EXERCISE DETAILS
From the line containing "Task: Select the 5일차 시티투어 pin icon" through the final line of the entries, inclusive, give each line as one string in a JSON list, leaving out blank lines.
----
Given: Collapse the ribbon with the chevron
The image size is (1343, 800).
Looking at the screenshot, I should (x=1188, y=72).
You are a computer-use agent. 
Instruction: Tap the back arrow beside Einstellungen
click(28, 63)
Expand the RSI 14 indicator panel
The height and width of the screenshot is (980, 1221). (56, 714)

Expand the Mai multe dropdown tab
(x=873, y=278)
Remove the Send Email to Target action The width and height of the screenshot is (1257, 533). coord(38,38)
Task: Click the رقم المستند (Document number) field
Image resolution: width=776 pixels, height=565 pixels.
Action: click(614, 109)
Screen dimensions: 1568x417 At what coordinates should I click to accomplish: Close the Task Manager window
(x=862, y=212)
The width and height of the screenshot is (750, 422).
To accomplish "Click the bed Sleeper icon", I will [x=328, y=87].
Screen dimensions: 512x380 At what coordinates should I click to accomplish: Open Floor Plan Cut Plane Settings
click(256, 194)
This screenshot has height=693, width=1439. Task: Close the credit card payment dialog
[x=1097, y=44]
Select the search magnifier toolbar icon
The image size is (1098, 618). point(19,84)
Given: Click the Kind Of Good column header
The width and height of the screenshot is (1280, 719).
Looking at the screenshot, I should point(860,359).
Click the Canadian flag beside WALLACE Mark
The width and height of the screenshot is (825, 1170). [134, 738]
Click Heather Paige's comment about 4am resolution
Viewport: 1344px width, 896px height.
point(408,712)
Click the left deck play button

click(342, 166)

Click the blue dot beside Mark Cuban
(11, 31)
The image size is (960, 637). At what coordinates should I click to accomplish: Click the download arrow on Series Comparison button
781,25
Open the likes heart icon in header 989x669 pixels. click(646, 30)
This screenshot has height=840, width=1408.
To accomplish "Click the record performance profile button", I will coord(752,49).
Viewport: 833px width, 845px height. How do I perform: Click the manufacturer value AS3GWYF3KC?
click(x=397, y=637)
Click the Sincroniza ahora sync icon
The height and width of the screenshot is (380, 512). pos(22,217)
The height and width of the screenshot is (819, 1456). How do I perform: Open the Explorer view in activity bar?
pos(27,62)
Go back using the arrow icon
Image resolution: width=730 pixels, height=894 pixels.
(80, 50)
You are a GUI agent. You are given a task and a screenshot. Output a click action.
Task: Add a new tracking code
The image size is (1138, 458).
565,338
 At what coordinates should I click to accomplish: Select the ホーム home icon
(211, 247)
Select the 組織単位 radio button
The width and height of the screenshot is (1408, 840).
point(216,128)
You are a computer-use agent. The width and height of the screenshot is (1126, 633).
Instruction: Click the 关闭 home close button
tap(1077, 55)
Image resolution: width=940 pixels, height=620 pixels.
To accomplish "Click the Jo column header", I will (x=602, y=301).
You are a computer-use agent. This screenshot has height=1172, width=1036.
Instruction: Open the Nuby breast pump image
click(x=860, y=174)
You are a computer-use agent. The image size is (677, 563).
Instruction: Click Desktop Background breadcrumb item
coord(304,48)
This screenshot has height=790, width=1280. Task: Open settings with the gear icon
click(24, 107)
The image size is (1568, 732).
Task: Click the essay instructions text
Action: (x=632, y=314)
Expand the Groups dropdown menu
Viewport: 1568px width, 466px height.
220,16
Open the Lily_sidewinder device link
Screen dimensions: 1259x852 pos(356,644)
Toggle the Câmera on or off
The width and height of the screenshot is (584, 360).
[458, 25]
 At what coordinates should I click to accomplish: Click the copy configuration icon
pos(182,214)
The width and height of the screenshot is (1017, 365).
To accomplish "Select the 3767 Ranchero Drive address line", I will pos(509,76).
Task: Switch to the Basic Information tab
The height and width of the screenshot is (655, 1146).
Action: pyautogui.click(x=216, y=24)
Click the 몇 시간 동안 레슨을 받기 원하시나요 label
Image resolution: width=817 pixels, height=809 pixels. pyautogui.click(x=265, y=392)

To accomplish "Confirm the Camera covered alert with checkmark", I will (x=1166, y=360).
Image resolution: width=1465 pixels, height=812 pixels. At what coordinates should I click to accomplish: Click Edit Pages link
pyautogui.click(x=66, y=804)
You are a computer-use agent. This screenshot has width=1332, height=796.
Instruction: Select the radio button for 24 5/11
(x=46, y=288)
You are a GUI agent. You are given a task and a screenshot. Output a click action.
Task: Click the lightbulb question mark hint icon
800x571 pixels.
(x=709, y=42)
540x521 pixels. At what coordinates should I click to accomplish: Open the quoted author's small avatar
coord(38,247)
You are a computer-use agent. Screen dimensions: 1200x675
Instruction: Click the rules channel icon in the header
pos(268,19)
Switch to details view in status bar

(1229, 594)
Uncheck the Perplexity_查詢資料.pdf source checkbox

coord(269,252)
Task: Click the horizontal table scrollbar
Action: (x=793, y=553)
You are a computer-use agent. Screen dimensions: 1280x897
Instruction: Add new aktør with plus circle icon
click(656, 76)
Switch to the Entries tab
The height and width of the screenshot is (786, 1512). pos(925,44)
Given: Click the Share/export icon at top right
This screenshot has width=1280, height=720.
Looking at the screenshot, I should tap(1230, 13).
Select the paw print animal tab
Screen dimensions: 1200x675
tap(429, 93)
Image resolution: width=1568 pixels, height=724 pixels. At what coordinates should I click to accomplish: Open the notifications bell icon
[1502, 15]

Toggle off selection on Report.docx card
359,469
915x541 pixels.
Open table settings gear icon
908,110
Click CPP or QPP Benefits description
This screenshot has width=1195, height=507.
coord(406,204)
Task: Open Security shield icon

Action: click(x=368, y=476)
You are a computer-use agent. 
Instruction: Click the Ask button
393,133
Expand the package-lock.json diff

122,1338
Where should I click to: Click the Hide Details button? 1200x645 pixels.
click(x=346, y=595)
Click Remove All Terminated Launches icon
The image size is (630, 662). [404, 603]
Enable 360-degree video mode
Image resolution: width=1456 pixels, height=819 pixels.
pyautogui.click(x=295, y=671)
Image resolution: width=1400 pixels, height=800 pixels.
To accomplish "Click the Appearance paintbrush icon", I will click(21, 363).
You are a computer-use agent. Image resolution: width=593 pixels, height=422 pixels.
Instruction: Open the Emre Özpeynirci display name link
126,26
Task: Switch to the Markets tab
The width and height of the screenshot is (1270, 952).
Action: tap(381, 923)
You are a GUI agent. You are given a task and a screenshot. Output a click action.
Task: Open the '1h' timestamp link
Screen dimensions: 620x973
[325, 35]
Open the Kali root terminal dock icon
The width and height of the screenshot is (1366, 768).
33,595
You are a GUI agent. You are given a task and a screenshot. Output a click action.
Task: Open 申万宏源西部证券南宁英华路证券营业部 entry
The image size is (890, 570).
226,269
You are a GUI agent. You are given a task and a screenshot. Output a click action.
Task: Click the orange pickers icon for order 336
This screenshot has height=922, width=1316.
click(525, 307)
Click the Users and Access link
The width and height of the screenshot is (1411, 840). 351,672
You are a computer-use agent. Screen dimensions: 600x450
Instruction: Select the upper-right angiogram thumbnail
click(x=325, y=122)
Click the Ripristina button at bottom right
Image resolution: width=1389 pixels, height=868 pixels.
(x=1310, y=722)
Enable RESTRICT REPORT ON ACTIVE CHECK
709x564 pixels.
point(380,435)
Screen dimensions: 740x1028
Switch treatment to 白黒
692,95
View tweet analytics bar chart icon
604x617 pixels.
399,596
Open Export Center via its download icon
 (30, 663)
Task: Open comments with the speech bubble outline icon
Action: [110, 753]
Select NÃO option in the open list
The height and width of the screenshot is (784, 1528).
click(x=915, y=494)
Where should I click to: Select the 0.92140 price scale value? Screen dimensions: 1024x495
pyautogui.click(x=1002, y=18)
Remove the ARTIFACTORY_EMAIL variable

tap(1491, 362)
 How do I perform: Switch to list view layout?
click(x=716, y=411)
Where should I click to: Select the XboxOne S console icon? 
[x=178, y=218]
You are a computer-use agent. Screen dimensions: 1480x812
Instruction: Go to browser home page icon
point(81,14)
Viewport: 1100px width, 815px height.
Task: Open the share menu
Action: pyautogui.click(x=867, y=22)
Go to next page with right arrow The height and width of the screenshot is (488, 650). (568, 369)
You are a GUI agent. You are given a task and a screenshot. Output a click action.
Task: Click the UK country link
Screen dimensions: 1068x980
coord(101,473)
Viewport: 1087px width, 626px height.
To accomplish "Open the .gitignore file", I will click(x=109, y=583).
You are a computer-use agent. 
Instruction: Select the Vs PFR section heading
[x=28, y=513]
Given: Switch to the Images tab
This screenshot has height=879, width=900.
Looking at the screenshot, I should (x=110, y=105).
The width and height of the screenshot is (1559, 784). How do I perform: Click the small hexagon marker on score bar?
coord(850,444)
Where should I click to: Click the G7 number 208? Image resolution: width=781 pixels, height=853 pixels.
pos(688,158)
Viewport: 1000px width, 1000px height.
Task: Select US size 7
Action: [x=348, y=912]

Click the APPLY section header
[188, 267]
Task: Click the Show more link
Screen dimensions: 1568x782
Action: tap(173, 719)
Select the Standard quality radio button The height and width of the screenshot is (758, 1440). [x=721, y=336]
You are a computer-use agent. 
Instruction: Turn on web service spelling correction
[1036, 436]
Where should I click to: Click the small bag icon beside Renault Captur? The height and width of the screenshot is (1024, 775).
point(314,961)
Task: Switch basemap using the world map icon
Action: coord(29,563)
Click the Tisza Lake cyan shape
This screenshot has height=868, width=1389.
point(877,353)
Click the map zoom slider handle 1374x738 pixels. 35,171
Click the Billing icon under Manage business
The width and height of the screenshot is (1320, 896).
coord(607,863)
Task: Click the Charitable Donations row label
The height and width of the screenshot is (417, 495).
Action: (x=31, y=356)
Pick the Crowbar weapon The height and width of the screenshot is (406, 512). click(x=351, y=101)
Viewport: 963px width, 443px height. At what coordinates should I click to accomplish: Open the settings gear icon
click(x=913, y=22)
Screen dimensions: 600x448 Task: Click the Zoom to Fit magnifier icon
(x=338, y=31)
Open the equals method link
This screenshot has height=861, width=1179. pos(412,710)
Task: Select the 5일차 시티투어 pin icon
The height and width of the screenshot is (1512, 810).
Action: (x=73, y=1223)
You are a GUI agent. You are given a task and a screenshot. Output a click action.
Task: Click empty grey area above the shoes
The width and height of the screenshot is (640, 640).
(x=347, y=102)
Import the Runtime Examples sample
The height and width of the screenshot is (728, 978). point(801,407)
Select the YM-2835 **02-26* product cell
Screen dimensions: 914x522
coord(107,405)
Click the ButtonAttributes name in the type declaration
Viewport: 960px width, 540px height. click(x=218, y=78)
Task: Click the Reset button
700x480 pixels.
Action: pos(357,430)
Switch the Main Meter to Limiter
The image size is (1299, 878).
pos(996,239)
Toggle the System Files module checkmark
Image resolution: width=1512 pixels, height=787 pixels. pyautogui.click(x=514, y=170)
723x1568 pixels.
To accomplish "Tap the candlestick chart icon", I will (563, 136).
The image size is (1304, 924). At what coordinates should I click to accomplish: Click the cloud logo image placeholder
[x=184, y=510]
----
SOLUTION BELOW
[
  "Task: Select the 5일차 시티투어 pin icon",
  "The height and width of the screenshot is (1512, 810).",
  "Action: (x=73, y=1223)",
  "You are a GUI agent. You are given a task and a screenshot. Output a click action.",
  "Task: Click empty grey area above the shoes",
  "The width and height of the screenshot is (640, 640).",
  "(x=347, y=102)",
  "Import the Runtime Examples sample",
  "The height and width of the screenshot is (728, 978). point(801,407)",
  "Select the YM-2835 **02-26* product cell",
  "Screen dimensions: 914x522",
  "coord(107,405)",
  "Click the ButtonAttributes name in the type declaration",
  "Viewport: 960px width, 540px height. click(x=218, y=78)",
  "Task: Click the Reset button",
  "700x480 pixels.",
  "Action: pos(357,430)",
  "Switch the Main Meter to Limiter",
  "The image size is (1299, 878).",
  "pos(996,239)",
  "Toggle the System Files module checkmark",
  "Image resolution: width=1512 pixels, height=787 pixels. pyautogui.click(x=514, y=170)",
  "723x1568 pixels.",
  "To accomplish \"Tap the candlestick chart icon\", I will (563, 136).",
  "The image size is (1304, 924). At what coordinates should I click to accomplish: Click the cloud logo image placeholder",
  "[x=184, y=510]"
]